### TASK PROMPT:
Count the lines in the records below that contain the word "width". Reply with the number alone.

### RECORDS PROVIDED:
....
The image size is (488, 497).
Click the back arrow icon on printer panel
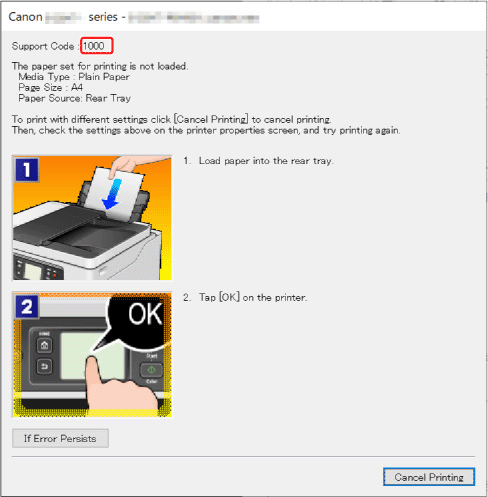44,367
....
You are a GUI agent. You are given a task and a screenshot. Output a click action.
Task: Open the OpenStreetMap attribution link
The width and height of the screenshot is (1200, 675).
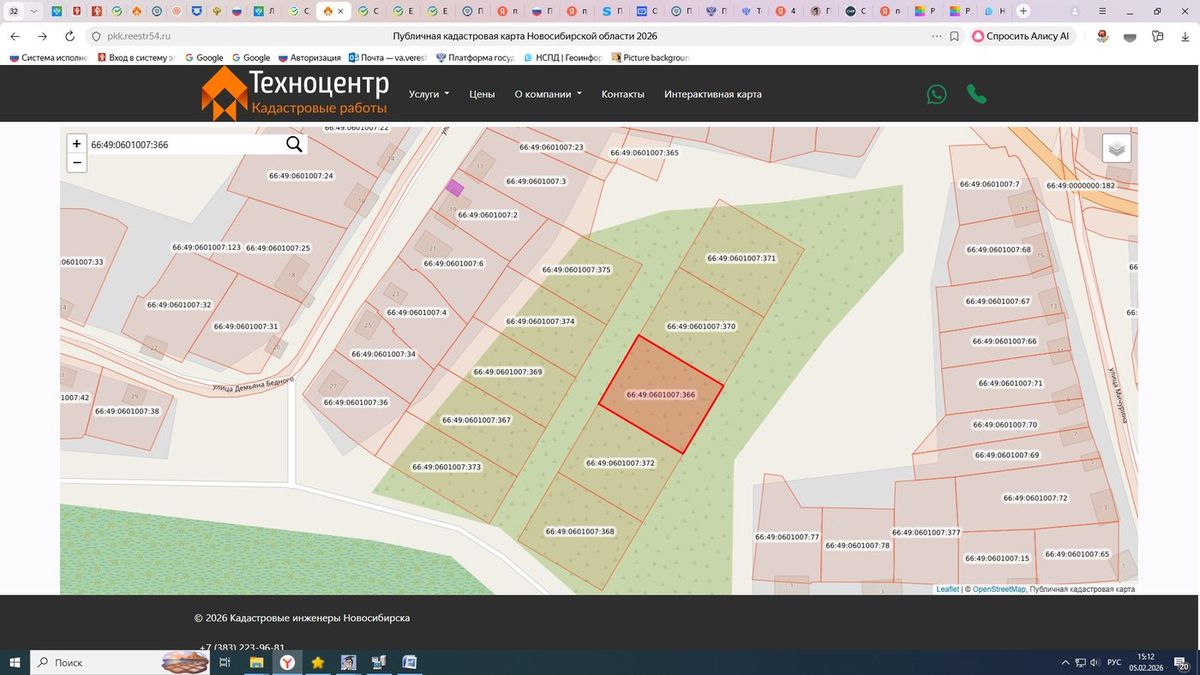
....
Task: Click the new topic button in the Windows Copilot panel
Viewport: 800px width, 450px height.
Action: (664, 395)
....
### FINISHED TASK:
2